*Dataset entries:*
== Segment start ==
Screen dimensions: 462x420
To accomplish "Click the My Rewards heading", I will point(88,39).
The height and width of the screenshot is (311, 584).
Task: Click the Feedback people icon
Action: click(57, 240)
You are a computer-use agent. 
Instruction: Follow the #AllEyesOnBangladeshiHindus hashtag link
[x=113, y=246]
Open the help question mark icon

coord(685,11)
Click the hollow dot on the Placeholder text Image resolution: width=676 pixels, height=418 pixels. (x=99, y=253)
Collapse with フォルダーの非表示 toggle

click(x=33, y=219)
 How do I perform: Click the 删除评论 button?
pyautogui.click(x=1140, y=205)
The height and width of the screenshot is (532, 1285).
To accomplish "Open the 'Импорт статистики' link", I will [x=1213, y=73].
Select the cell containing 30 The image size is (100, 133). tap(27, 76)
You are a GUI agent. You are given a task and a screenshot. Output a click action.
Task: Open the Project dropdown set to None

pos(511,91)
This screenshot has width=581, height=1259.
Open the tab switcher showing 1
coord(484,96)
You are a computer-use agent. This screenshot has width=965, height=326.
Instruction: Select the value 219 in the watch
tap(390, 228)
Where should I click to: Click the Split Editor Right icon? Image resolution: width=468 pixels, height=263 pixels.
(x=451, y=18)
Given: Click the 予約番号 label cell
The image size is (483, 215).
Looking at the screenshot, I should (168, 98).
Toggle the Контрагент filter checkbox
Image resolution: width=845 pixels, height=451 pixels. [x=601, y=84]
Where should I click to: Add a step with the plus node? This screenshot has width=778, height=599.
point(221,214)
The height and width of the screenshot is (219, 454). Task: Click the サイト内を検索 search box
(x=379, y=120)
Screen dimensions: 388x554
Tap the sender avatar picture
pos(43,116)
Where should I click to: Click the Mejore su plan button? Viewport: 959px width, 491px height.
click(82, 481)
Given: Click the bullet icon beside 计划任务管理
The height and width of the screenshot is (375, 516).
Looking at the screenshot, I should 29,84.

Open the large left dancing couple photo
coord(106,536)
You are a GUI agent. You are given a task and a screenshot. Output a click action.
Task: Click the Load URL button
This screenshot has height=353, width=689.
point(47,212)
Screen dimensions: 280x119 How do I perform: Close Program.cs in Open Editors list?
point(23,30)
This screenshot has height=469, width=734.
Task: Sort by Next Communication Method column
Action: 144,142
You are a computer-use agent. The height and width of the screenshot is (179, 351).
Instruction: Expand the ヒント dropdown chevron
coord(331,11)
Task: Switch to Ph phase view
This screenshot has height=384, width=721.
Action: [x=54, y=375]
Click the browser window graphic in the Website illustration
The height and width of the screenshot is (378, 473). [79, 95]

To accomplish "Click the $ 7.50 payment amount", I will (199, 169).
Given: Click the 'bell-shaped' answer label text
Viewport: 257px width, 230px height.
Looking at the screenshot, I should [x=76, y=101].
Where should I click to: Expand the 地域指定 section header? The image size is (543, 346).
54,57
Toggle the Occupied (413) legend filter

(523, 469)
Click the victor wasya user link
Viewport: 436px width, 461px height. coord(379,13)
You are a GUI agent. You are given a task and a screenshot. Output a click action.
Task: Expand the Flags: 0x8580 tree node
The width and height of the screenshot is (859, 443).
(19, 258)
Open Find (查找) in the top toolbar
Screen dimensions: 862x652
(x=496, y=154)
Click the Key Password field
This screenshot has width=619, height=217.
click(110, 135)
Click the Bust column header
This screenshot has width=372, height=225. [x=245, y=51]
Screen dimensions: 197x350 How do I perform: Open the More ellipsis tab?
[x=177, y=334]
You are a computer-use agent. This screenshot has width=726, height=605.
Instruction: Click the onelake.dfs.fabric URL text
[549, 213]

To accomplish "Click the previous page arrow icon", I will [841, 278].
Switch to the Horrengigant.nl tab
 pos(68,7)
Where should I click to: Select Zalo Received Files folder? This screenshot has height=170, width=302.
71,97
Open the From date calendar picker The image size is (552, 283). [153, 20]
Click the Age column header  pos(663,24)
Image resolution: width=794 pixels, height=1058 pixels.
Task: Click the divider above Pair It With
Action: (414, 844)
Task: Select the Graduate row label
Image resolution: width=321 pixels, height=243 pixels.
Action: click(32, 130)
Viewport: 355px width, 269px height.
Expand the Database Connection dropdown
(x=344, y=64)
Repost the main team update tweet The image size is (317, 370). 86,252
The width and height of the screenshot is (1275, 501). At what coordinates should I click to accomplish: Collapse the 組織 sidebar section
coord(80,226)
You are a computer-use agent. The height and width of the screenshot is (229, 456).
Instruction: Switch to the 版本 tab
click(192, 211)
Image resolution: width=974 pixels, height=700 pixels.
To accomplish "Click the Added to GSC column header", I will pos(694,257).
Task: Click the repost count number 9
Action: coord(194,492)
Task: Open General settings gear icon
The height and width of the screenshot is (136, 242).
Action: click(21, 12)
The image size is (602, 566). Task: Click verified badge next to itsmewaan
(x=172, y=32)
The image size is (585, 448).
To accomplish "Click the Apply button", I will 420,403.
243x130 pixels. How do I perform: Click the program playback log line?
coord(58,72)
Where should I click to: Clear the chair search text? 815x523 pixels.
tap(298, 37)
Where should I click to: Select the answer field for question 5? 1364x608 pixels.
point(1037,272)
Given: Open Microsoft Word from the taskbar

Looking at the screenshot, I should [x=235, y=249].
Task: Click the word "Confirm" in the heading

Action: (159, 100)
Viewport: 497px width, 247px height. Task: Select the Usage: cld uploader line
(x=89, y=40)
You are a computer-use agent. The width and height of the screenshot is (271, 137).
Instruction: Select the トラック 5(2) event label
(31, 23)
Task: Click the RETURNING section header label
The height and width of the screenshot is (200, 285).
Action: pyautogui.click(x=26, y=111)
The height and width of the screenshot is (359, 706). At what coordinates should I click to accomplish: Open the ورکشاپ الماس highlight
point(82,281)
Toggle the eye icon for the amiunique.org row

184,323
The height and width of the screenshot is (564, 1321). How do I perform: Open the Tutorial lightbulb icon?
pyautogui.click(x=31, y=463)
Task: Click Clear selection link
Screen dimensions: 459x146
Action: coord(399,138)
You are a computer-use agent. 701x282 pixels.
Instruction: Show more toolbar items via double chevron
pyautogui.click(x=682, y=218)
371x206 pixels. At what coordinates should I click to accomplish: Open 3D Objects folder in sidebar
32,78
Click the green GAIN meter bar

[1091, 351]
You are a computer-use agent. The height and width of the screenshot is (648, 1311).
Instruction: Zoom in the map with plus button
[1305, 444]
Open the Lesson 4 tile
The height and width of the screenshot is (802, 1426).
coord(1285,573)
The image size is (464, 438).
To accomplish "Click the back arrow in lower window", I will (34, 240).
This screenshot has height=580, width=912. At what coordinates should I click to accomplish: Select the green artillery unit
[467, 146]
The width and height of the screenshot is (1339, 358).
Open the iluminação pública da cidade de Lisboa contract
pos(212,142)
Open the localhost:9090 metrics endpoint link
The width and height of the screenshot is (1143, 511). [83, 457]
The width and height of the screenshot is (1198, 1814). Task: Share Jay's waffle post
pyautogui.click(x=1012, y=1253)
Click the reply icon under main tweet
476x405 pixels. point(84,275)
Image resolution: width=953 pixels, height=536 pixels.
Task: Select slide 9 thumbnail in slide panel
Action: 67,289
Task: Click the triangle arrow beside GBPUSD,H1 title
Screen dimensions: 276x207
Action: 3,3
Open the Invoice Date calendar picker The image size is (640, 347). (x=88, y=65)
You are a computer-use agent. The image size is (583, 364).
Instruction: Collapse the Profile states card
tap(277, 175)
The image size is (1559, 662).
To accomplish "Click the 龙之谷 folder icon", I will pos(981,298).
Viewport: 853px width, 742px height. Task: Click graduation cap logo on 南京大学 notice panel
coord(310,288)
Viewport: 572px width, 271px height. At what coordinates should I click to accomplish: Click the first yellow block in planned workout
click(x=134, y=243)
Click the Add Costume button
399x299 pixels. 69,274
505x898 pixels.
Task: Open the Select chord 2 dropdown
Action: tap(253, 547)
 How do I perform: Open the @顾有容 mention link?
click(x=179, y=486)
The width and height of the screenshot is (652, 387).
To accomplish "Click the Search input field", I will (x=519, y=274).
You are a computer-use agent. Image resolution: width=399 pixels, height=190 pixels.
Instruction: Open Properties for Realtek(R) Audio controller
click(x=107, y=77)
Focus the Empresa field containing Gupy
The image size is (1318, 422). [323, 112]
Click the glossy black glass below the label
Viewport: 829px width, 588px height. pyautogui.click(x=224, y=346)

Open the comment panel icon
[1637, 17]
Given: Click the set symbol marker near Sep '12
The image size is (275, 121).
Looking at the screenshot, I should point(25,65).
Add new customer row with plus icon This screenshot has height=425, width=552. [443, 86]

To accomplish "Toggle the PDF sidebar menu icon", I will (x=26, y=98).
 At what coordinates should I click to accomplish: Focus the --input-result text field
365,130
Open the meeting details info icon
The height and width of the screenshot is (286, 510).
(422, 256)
== Segment end ==
Where a line of the data above includes the string "picker", pull it out.

*Output for this exercise:*
Open the From date calendar picker The image size is (552, 283). [153, 20]
Open the Invoice Date calendar picker The image size is (640, 347). (x=88, y=65)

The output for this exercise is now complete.